Si Etondé Ekoto, en sa qualité de président du conseil d’administration, conteste son implication dans la gestion quotidienne du PAD, le parquet, lui, considère que les deux principaux accusés auraient agi ensemble pour détourner plus de 1,9 milliard de F CFA. Ingénieur du génie civil formé à l’École polytechnique de Montréal, au Canada, Siyam Siwé est entré au gouvernement, en 1992, comme secrétaire général adjoint de la présidence. En 1999, il est nommé à la tête du PAD, principal débouché économique du Cameroun, de la République centrafricaine et du Tchad. L’examen des finances de l’entreprise publique aurait mis au jour des écarts de gestion et de nombreuses dépenses sans les pièces justificatives correspondantes. Dix-huit immeubles bâtis et cinq autres non bâtis auraient été soustraits du patrimoine du port. Quelque 122 millions de F CFA de mobilier acquis par le PAD pour équiper la résidence de fonction du directeur général – dont une salle à manger de 48 millions de F CFA – ont disparu. Le parquet accuse également Siyam Siwé d’avoir violé la réglementation de la passation des marchés publics. Le directeur général aurait simulé des ventes aux enchères de véhicules du PAD finalement cédés, à un prix dérisoire, au président du conseil d’administration Etondé Ekoto et à quelques autres employés.

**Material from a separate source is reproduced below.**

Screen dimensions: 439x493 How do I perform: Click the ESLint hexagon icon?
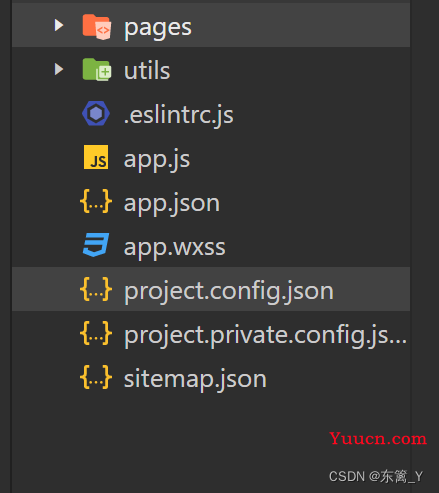(96, 113)
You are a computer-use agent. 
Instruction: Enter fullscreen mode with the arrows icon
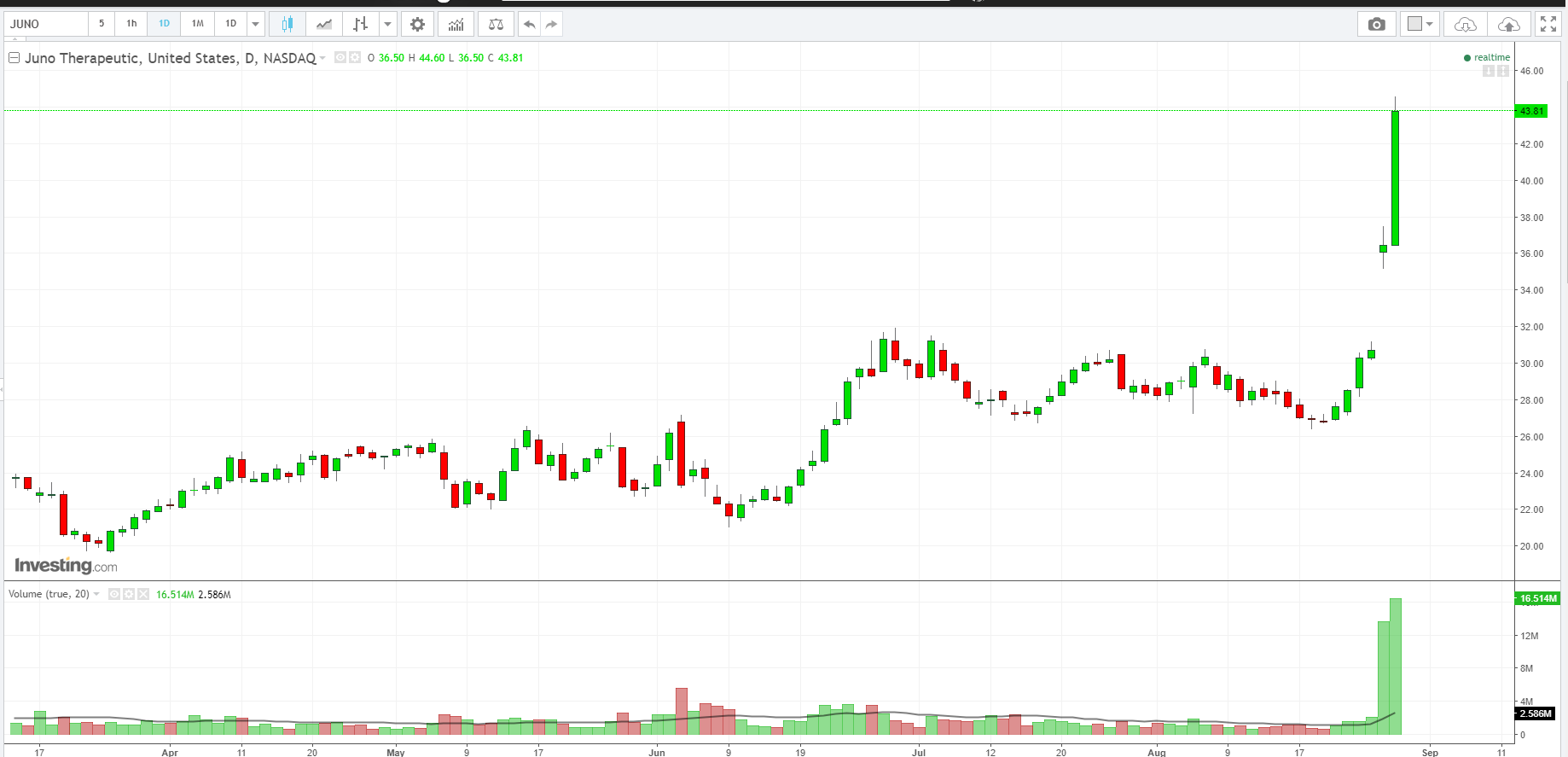coord(1548,24)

Par ailleurs, des irrégularités ont été notées lors de l’attribution du marché du terminal à conteneurs à l’entreprise japonaise Mitsui and Co. Le directeur général aurait modifié le contrat signé par le Premier ministre, faisant ainsi passer le montant des travaux de 161 millions de yens (761 millions de F CFA) à 1,9 milliard de yens (9,2 milliards de F CFA). D’après l’accusé, une hausse du cours de la monnaie japonaise (selon ses propres chiffres, de 1 yen pour 2 F CFA, au moment du lancement du projet, à 6,20 F CFA lors de son exécution) expliquerait que le coût des travaux ait triplé. Des fluctuations monétaires qui justifieraient également la différence de prix de deux portiques. Facturés 11 milliards de F CFA au PAD, ils ne coûteraient, information prise auprès du fabricant européen, que 4 milliards de F CFA.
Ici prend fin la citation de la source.